Over the past few years, theoretical calculations based on DFT have been effectively used to assess various structural aspects of synthetically and pharmacologically important organic motifs [33, 34]. The DFT/B3LYP method using various basis sets has been found to be extremely useful in studying the structural, chemical, and spectroscopic properties of molecules [35-38]. The Quantum chemical method allows the prediction of different properties based on knowledge of a few quantum superpositions and the use of standard programming for electronic structure calculations [39-50]. DFT has received a lot of attention in the last two decades because it is less computationally expensive. B3LYP stands for "Becke, 3-parameter, Lee-Yang-Parr". The density functional theory based on theoretical quantum calculations has been effectively used to explore the structural and chemical properties of organic molecules [51-56] The importance of spectroscopic and quantum calculations in predicting various quantum chemical parameters and thermodynamic aspects has been discovered [57-59]. Taking into consideration of entire mentioned properties and the future province of the chalcone derivatives, we have designed (E)-2-((1H-indol-3-yl)methylene)-2,3-dihydro-1H-inden-1-one molecule and explored for the investigation of their structural, chemical, electronic, thermodynamic, and quantum chemical parameters.
Materials and Methods
General remarks
All chemicals and solvents (Make- Sigma Aldrich and SD Fine) were purchased and used as received. The 1H NMR and 13C NMR experiments were carried out on sophisticated multinuclear FT-NMR Spectrometer (500 MHz) model Advance-II (Bruker).
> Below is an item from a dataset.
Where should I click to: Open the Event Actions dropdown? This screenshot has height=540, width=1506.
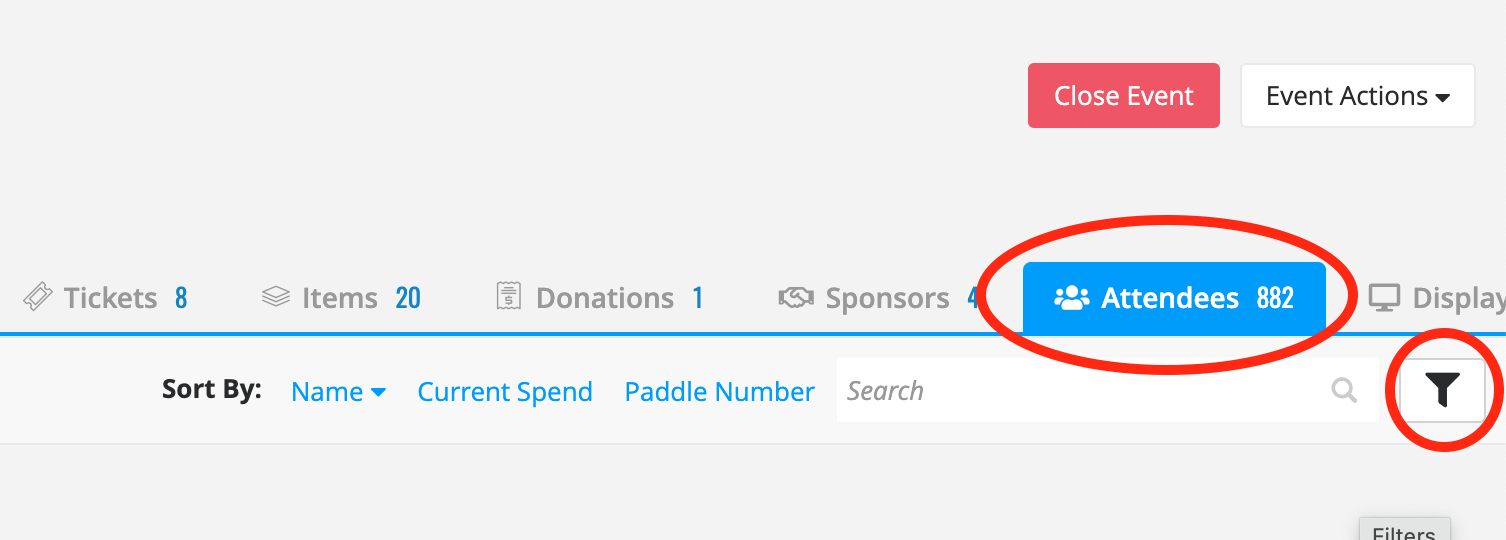pos(1357,96)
The compound was dissolved in CDCl3 and the chemical shifts were reported in ppm using TMS as an internal standard reference. The reactions were monitored by using thin-layer chromatography on Merck Aluminium TLC plate, silica gel coated with fluorescent indicator F254. All of the glassware was cleaned and dried in the oven before use.
Experimental procedure for the synthesis of (E)-2-((1H-indol-3-yl) methylene)-2,3-dihydro-1H-inden-1-one (IMDHI)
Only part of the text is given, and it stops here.